#### [GOAL OF THE EXERCISE]
Track down each line below containing the string "header" and copy it.

Saved data entries:
*-*-*

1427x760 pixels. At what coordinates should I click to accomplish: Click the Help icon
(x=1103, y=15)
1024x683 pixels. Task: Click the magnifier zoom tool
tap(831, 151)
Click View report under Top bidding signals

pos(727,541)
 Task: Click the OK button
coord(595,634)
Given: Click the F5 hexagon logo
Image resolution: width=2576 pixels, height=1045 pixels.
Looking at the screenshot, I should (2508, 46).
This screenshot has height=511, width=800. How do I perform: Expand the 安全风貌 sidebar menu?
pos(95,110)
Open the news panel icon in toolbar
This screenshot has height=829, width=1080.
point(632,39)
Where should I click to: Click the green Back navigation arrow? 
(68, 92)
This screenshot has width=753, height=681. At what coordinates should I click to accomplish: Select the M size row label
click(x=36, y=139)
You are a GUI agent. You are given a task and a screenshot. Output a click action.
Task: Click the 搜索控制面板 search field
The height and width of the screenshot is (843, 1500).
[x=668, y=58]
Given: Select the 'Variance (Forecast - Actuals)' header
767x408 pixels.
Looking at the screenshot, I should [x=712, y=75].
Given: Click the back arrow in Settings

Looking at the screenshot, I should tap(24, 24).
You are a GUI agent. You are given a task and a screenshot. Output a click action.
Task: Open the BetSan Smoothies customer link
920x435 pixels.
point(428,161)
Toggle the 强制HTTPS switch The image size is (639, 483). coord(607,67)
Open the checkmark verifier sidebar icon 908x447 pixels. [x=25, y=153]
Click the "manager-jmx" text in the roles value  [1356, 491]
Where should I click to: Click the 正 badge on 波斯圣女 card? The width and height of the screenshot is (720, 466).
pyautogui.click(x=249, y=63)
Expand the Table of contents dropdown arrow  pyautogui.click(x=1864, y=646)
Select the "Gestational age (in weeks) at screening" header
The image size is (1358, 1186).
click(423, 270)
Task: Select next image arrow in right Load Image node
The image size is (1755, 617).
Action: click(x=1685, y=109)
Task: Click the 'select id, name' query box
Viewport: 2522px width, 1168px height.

*-*-*

#### [EXERCISE RESPONSE]
Given: Select the 'Variance (Forecast - Actuals)' header
Select the "Gestational age (in weeks) at screening" header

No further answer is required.